We were brought to a special room of the restaurant and were served jaengban noodles without being asked. It was so spicy that I had to eat it by blowing on the noodles so that the spiciness would diminish somewhat. One person even had another plate. He said that the noodles tasted exactly the same as that of the Ok Ryu Kwan of the past. However, since I had never tasted these noodles from the past, I could not tell the difference.

In my opinion, the Pyongyang noodles sold in Seoul was much tastier. As for the price, they charged us 10 times more than the North Koreans for the same noodles. I chose to sympathize with them, thinking, “Only in this way can they earn foreign currency.”

They say that the name Ok Ryu Kwan had existed since a long time ago. This is North Korea’s largest restaurant, built and opened in the 1960’s, located in front of the calm Daedong River. It is a place frequented at least once by foreign officials or South Korean visitors. The Daedong River was brilliantly beautiful, as I looked out on it from the restaurant’s window.

After dinner, those who were North Koreans left, saying they had some sort of debate to attend. I assumed that they were going for some sort of underground activities or propaganda education. Through a special request related to the construction of North Korean business, I met with the president of the ‘Third Company of Daesung Corporation (deep-sea fishery in Charge)’ fishing industry in the hotel conference room. My visit to Pyongyang had a purpose other than mere traveling.

During my tours of Pyongyang, I frequently expressed admiration. However, when I entered my hotel room at night, the criticisms would gush out freely.

“They brag as if they are the best, but how much did the North Korean citizens have to suffer to build those things that they are so proud of, those XXX!”

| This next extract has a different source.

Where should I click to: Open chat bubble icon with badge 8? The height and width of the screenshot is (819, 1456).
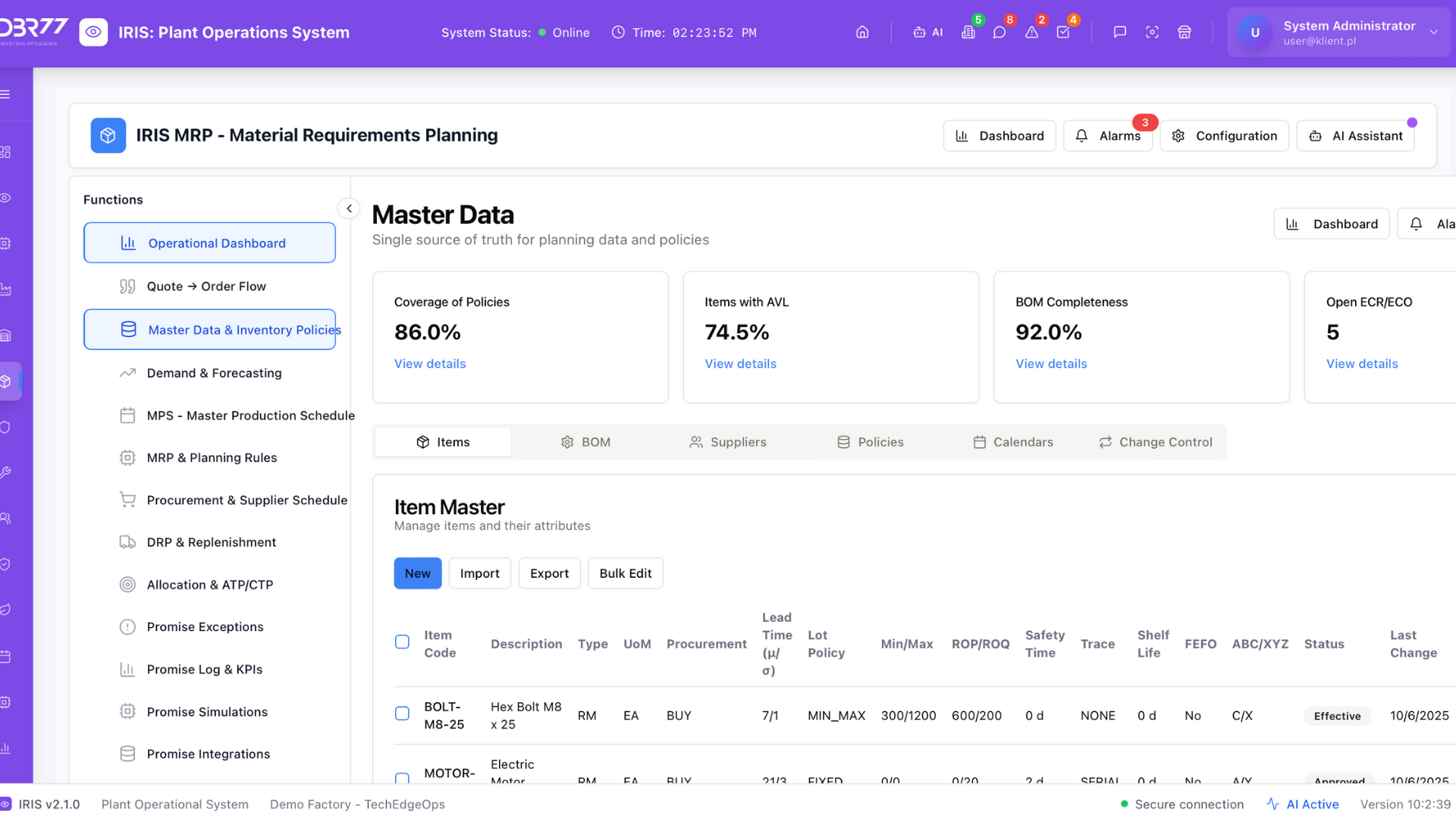click(999, 33)
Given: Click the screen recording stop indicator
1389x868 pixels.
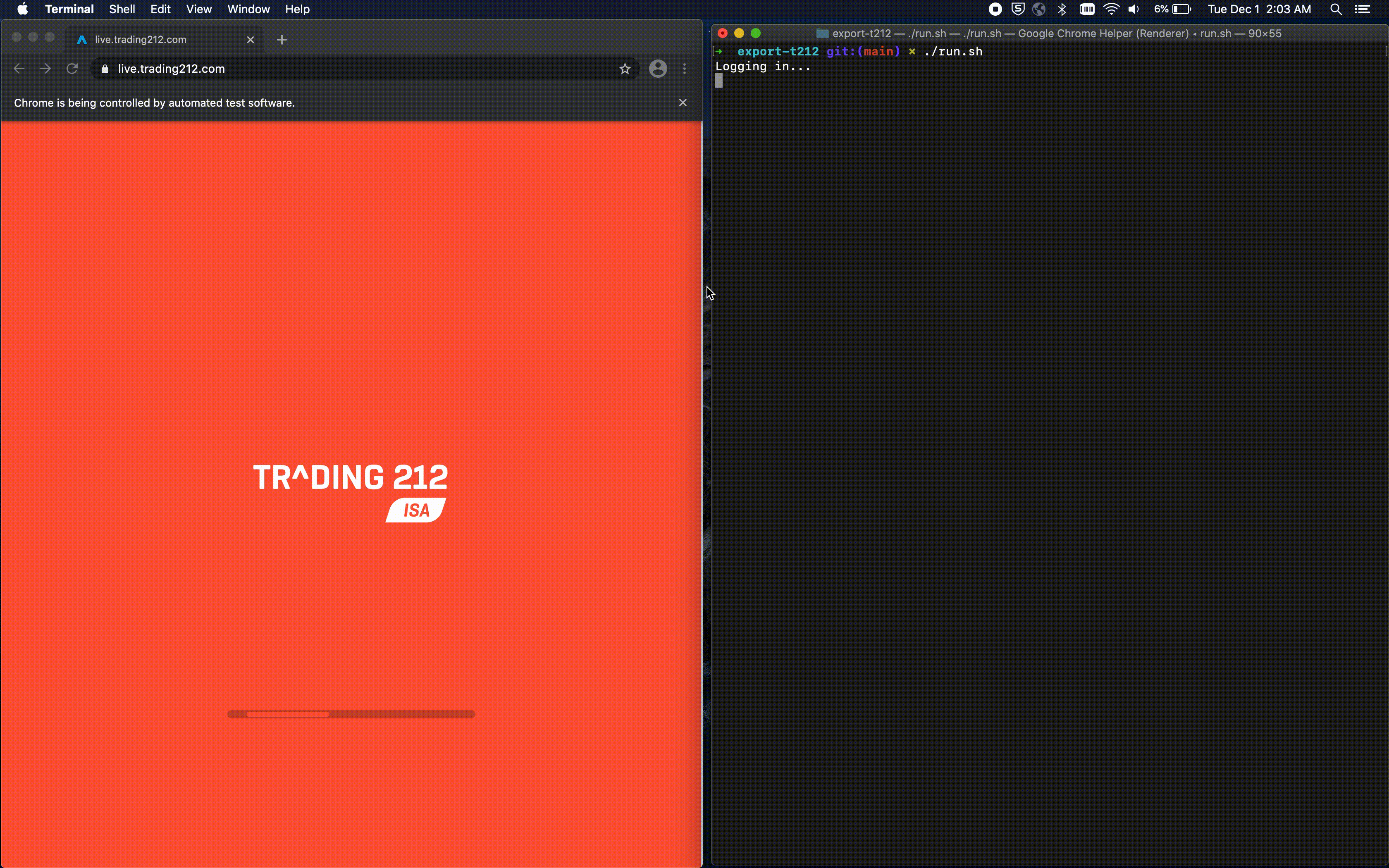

I took comfort, knowing that it was my private room in which I was criticizing and cursing. But someone warned me that I must be careful with my words, whether I am in an elevator or in my room. In this way, I spent my days busily until I left for Beijing in February.

Hordes of People Upon Lim Soo Kyung’s Visit to North Korea

[imText3]During my visit to Pyongyang, people wanted to feed us well, and so they tried their best to prepare the best foods, but the preparations were poor and even the rice, the main dish, was insufficient. We had to eat the side dishes sparingly to match the rice, and as for the kimchi, it was in name only, and we could not find anywhere the types of kimchi which we were used to.

So the day we arrived in Beijing, we wanted to find a place where we could at least eat kimchi to our hearts’ content, but during those days, Korean restaurants were hard to find in China. Only when we arrived in Hong Kong could we eat as many side dishes as we wanted to, since there were many Korean restaurants there. Because there were no direct flights to China back then, we had to circle Asia, from Pyongyang to Beijing to Hong Kong to Seoul.

That same year, when i went back to Pyongyang in June, Lim Soo Kyung also came to Pyongyang. In order to participate in the 13th annual World Student Celebration, Lim Soo Kyung traveled secretly through Japan and then East Berlin, and arrived in Pyongyang Sunan International Airport on June 30, 1989 without either of the North or South Korean governments’ knowledge.

Upon hearing this news, hordes of North Korean citizens gathered at the airport to welcome Lim Soo Kyung. On a bright sunny day, after a brief shower, the roads surrounding Koryo Hotel were so busy that traffic regulations had to be put in place.